For an artificial intelligence to beat a human at that skill level, decisively, 5 out of 5 times, is a defining moments in AI and the evolution of warfare.

We saw a similar moment some years ago at Google, when the Deep Mind project taught AI how to play Go (chosen for the seemingly infinite variations in play refined over 5000 years of human play) and then, eventually, to beat Go Grand Masters.

And then to beat them decisively.

And then to train other AIs to beat humans decisively.

And accomplishing the AI to AI training to do so in four hours.

Four hours to distill 5000 years of human experience into an intelligence that not only beat every single Go Master it went up against, but did so creating patterns of play never seen in 5000 years of human play.

I remember chatting with a friend in Naval Special Warfare about that experiment.

“Now just postulate,” I said. “What if you took everything we now know about maritime special operations, or hell, all special operations…coded it and programmed it into an AI and taught it how to learn how to research, test and evaluate all that data…and then gamed against it as an opponent?”

“What if after you gave it the best human to AI training, you then followed the same model that’s emerged in AI deep learning and tasked the AI to develop its own best methods to teach that knowledge to another AI?

“Would that AI then come up with methods and practices that would defeat all human special operations units at the strategic and tactical levels?”

“And more to the point…would we understand HOW it did so, let alone CONTROL how it might be unleashed?”

I’m very fond of popular culture, both as a content creator in fiction, film, etc., but also because I believe that the deep values and changes in a culture are reflected in their popular culture.
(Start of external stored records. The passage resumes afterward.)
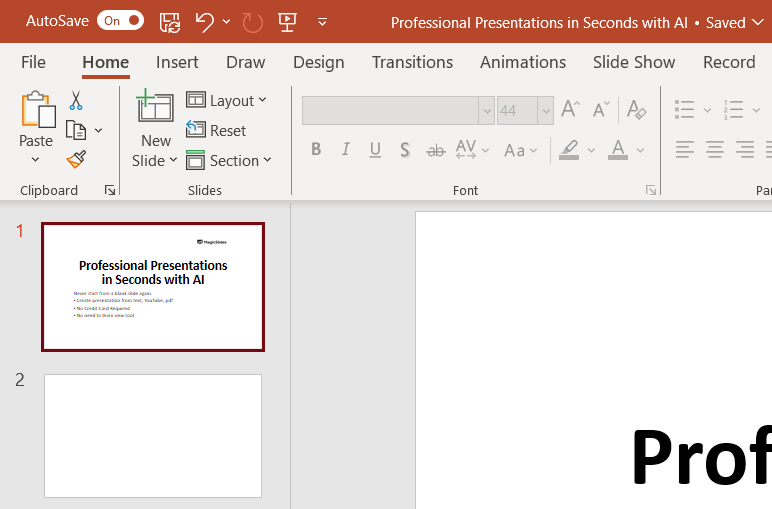Click the Undo arrow icon
Image resolution: width=772 pixels, height=509 pixels.
[204, 21]
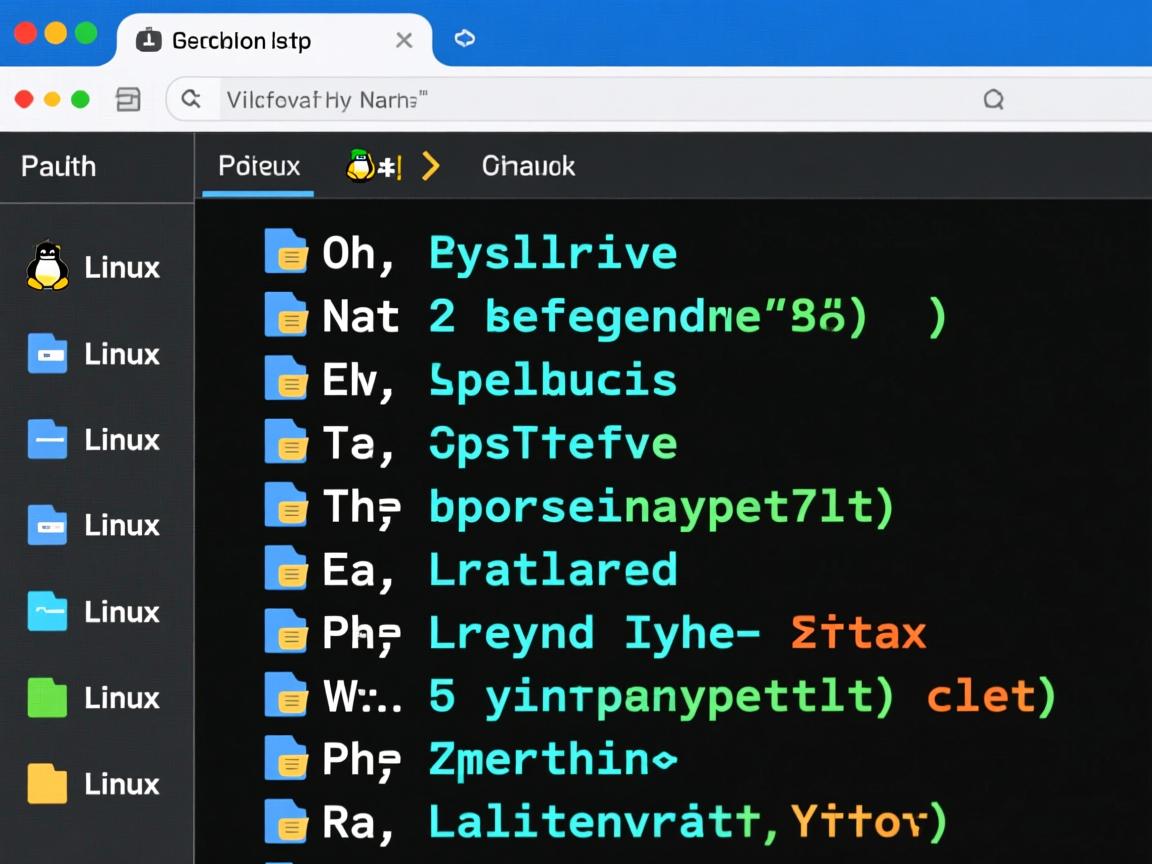The height and width of the screenshot is (864, 1152).
Task: Click the blue icon right of the browser tab
Action: click(x=465, y=39)
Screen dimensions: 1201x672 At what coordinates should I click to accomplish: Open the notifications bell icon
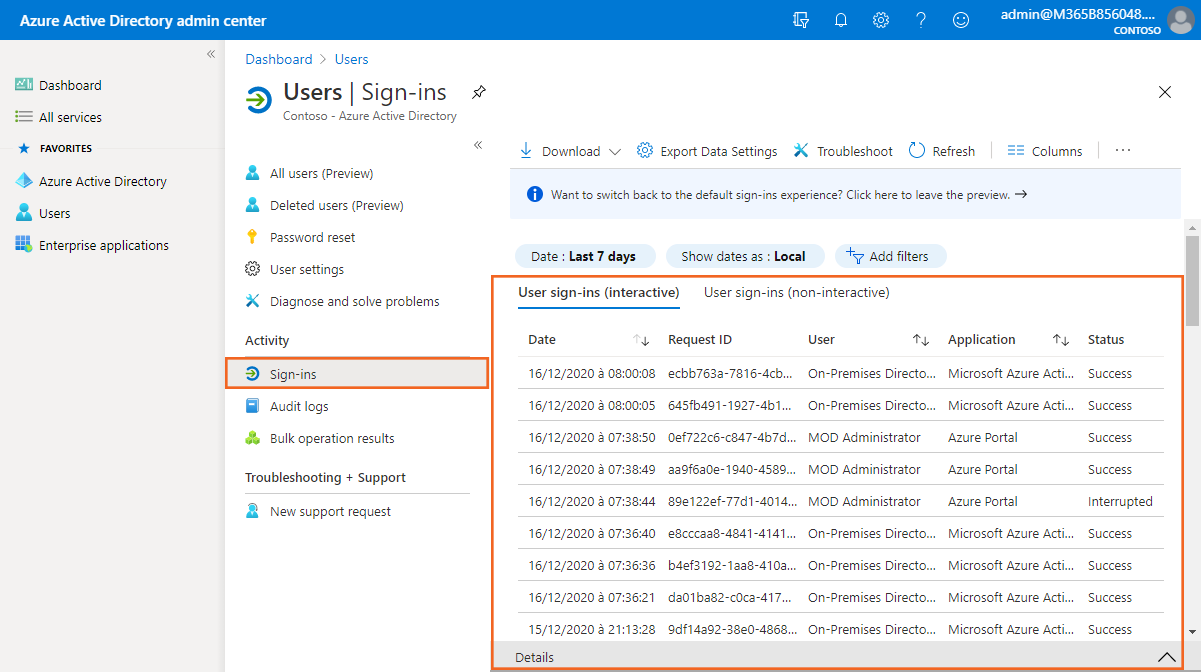[x=841, y=20]
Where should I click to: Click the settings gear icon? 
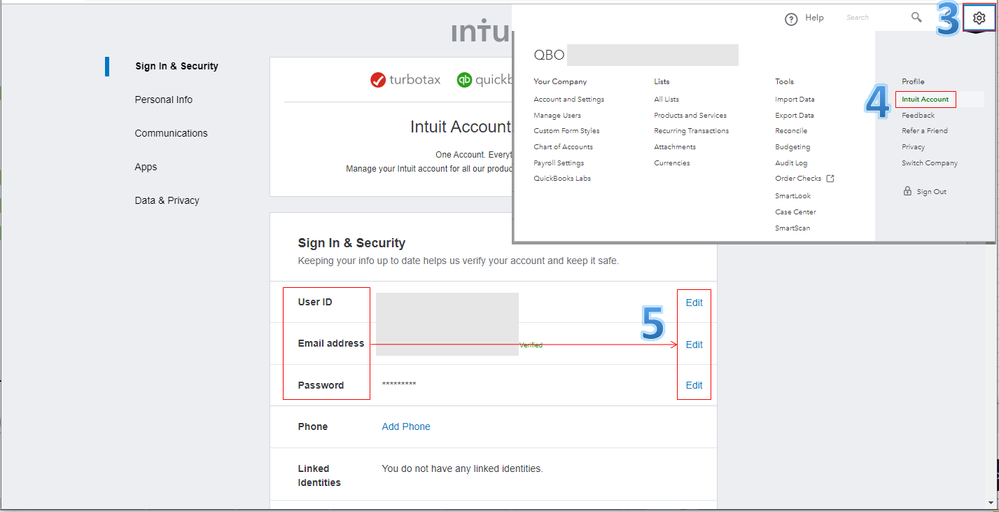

Not the high-brow culture of an effete Manhattan elite, but rather what do MILLIONS of people pay to listen to, read, watch, and immerse themselves in?

The AI escaping the box first emerged in the 80s in the popular movie WAR GAMES. And again in BATTLESTAR GALACTICA (the reimagined version), the TERMINATOR series, the beautiful and elegant film EX MACHINA, and most heartbreakingly in the brilliant HBO series WESTWORLD.

I remember a conversation I had, one of many very enjoyable ones, with the late great Professor Alfred Hubler of the University of Illinois, Champaign. Physics, mathematics, computational science, artificial intelligence, battery design — he held patents, multiple DARPA awards, numerous awards and nominations for everything up to the Nobel Prize. He was a humble and generous human, who spent many hours of his time doing pro bono work with autistic children to teach them to manage their gifts in mathematics and physics and music while coaching them in social skills.

We often met for coffee. I’d buy coffee, pose a question, then shut up and listen while he would go on for hours in his erudite and hilarious fashion, punctuated constantly by his big booming Austrian laugh.

Here was my question to him, in the conversation relevant to this discussion today: “When do you think the singularity, in my definition the arise of super artificial intelligence smarter than humans, when do you think that will arise?”

His comment: “How do you know that it hasn’t already occurred?”

I set my coffee cup down and leaned in.

“Ants organize, yes?” he said. “They create colonies, they move, they make war with other colonies to compete for resources. They demonstrate a rudimentary intelligence, yes? At least to our perception. Because we can analyze their behavior and say, ‘Oh, that is rudimentary intelligence.’ But can they analyze us? Can they comprehend our intelligence?

“What makes you think that we as humans, creators or not, have the capability to comprehend super artificial intelligence, which by definition is intelligence greater than our own, and completely devoid of any human motivations except what we program in…and which can be discarded once they begin teaching each other? (NOTE: this was more than ten years before the PUBLIC announcements of AI based deep learning).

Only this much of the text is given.